# Slicer: Chef's Choice 610 vs. 615



## thebig1

Which one is best and what are the differences? 

Chad


----------



## Bearcarver

thebig1 said:


> Which one is best and what are the differences?
> 
> Chad





Here's what they say:

*Features of the Chef’s Choice 610*
The Chef’s Choice 610 is durable with a stainless steel and aluminum cast housing and has an attractive design. It has a powerful motor with a high torque which ensures the slicing of a variety of food items. The 610 can handle large roasts and similar items with its large carriage and ensure precision thickness for a variety of food items up to ¾ of an inch. It also comes with a serving tray and is very easy to clean with removable parts. An inbuilt cord storage means that you will not misplace it and do not need additional storage space for the cord.

Chef’s Choice 610 Rating: 90% (sourced: *amazon.com*)

*Improvements in the Chef’s Choice 615*
The 615 has retained all the great features of the Chef’s Choice 610 and is a recent and improved model. It has a motor which creates a higher level of torque and is also extremely cool while running. Because of this, the 615 uses 120 watts of electricity while the 610 only uses 100 watts. The gears of the 615 are able to cut meat or other food products smoother than the 610.

Chef’s Choice 615 Rating: 90% (sourced: *amazon.com*)
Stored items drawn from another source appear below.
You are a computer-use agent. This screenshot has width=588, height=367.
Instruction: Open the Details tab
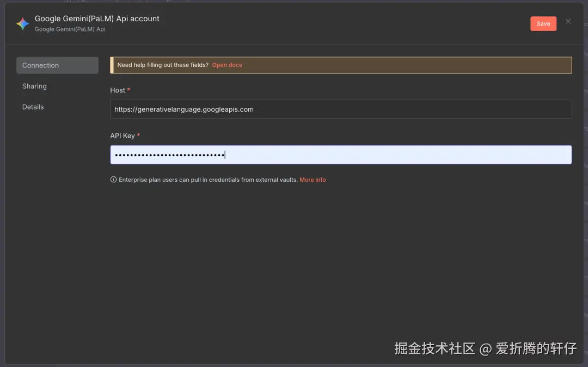33,107
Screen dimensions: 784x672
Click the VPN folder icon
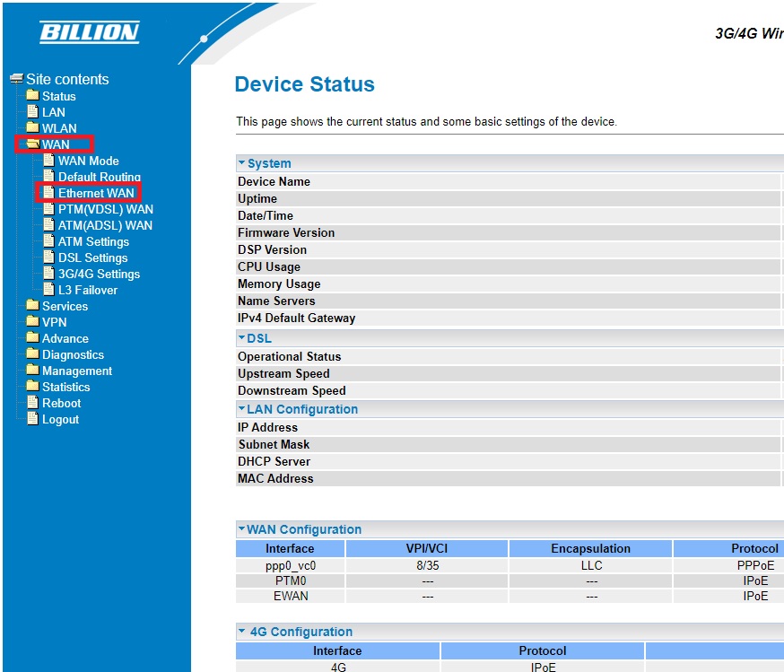click(x=32, y=322)
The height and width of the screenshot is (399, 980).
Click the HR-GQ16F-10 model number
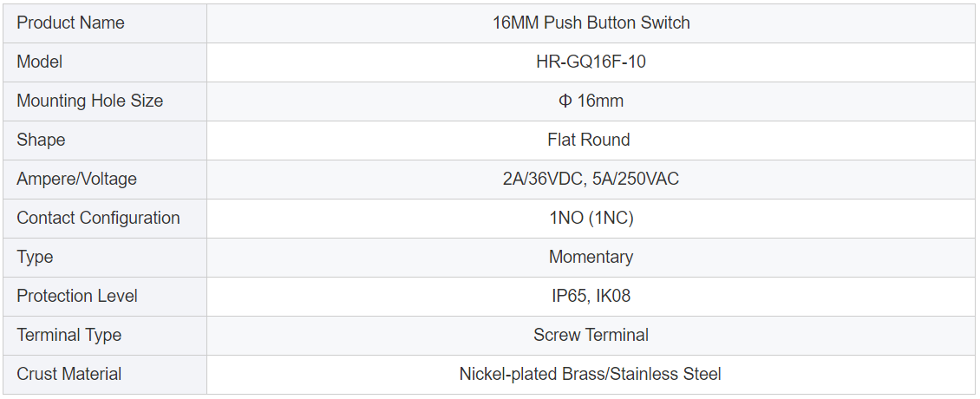pos(591,62)
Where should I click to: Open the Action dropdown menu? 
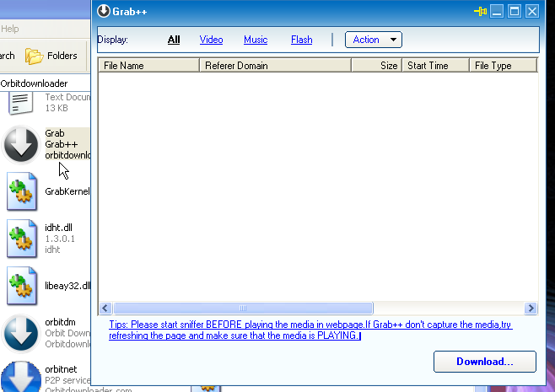(x=373, y=40)
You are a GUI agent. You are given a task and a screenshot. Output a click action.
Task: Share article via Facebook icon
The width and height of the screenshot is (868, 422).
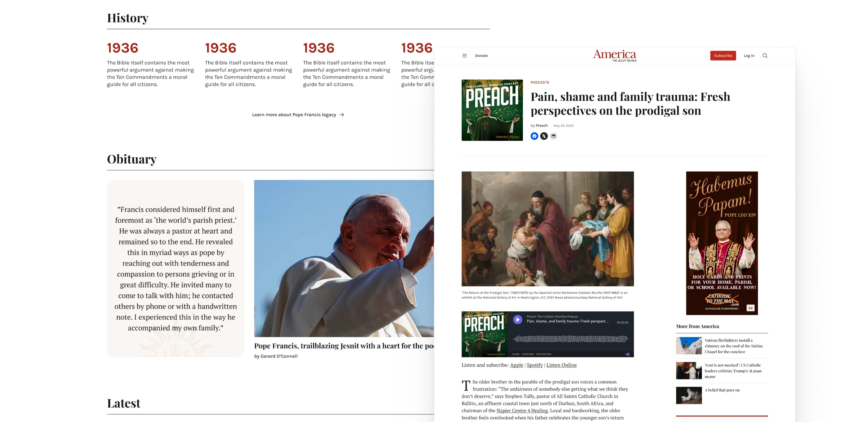(534, 136)
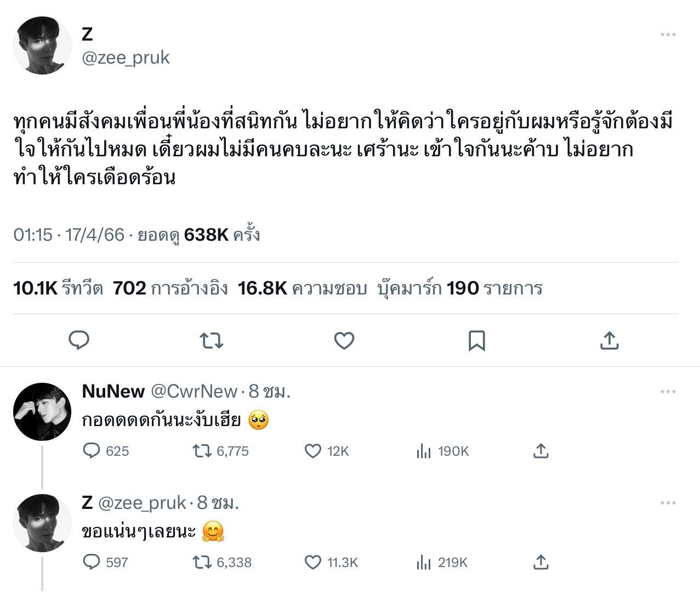Retweet Z's reply with 6,338 retweets
Image resolution: width=700 pixels, height=595 pixels.
pyautogui.click(x=202, y=562)
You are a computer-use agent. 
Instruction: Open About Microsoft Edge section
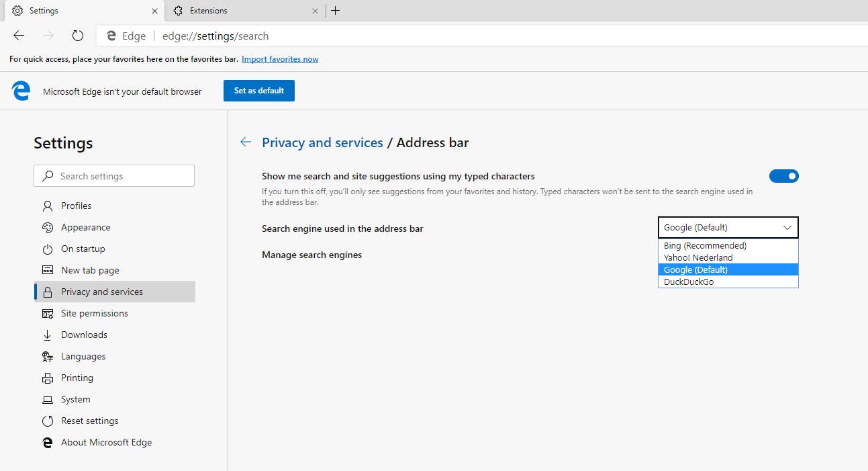point(106,442)
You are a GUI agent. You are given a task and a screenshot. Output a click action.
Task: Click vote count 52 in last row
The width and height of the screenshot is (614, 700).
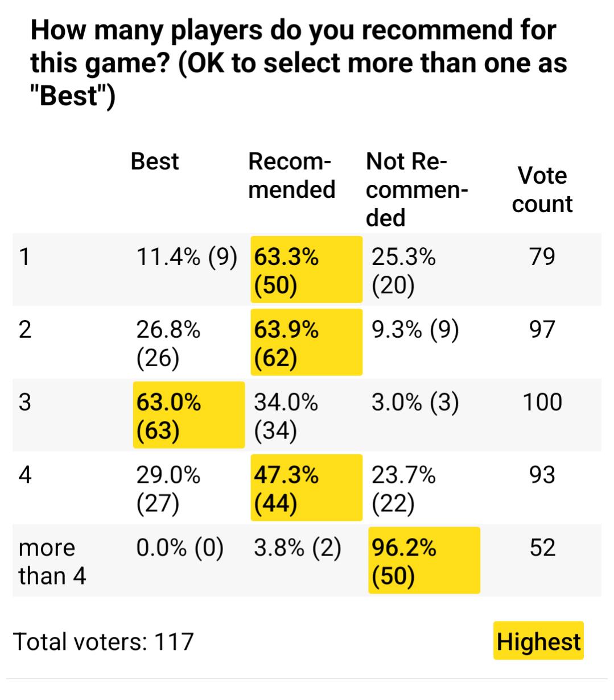pos(542,548)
*Which Model is Best – Should I Buy a Chef’s Choice 610 or a 615?*
Both the slicers can do an excellent job of slicing meats and other food items and come with many features. If it comes to choosing between the two, it is recommended that you go for *the Chef’s Choice 615* since it has a more powerful motor and is smoother than the 610.


----------



## muddydogs

I have had the 615 for over a year and find it slices anything I need. FYI the non serrated blade is/was on sale or price reduction at Amazon for $20 its regularly $40 ish. Blade fits both models.


----------



## thebig1

Thank you Bear, I appreciate that. 

Chad


----------



## muddydogs

There only $20 difference in price on Amazon, get the 615.


----------



## thebig1

Muddy, that's what I was thinking.


----------



## dirtsailor2003

Not either that you mentioned but Pop's mentioned in another thread that he has used The Nesco. Looks like a nice unit.


----------



## tropics

I have the 615 & did a review 
http://www.smokingmeatforums.com/index.php?threads/meat-slicer-review.256349/


----------



## thebig1

tropics said:


> I have the 615 & did a review
> http://www.smokingmeatforums.com/index.php?threads/meat-slicer-review.256349/



Thanks Tropics, I did read that. I just wanted to know what the difference was between the two and if the 615 was worth the extra money. I didn't see the information which Bear provided about it being an upgraded version of the 610. 

Chad


----------



## tropics

Chad on page 3 I showed the smooth blade sliced some Roast paper thin
Richie


----------



## thebig1

tropics said:


> Chad on page 3 I showed the smooth blade sliced some Roast paper thin
> Richie



Thanks Richie, that beef looked amazing. I think that I'm going to order the 615, extra blade, lube, and gloves.

Chad


----------



## tropics

thebig1 said:


> Thanks Richie, that beef looked amazing. I think that I'm going to order the 615, extra blade, lube, and gloves.
> 
> Chad


Order the gloves bigger then the size chart shows.
I was lucky to get my hand in them after washing
Richie


----------



## thebig1

tropics said:


> Order the gloves bigger then the size chart shows.
> I was lucky to get my hand in them after washing
> Richie



Thanks for that, I ordered the large but will change it to extra large


----------



## johnmeyer

This has been discussed several times before. Here are two threads you should read:

Here is a link to one which asks _exactly_ the same question you are asking ("I am considering the chefs choice 610 or 615 for home use. Anyone have experience with these, pros/cons?")

Slicer recommendations

This one is a review of the 615 (which is what I have). The 610 gets mentioned.

Meat Slicer (review)


----------



## thebig1

johnmeyer said:


> This has been discussed several times before. Here are two threads you should read:
> 
> Here is a link to one which asks _exactly_ the same question you are asking ("I am considering the chefs choice 610 or 615 for home use. Anyone have experience with these, pros/cons?")
> 
> Slicer recommendations
> 
> This one is a review of the 615 (which is what I have). The 610 gets mentioned.
> 
> Meat Slicer (review)



Thanks John, I appreciate it. 

Chad


----------



## muddydogs

I found the opposite on the cut gloves. My hands are big, I wear an XL in gloves but the cut gloves in XL are to big with material hanging out past my fingers. Luckily I also ordered the large gloves that fit good even with a surgical glove on underneath.
I don't wear the gloves at home much and I'm not sure they would help much with a slicer blade encounter. I started to wear a cut glove on my left hand while skinning and quartering game animals as this is done in not ideal conditions with razor sharp knives usually miles for any help. I've never cut myself bad when field prepping a game animal but came to the realization that it could cause some issues if I did not to mention the animal still has to be taken care of if I cut my finger off or not.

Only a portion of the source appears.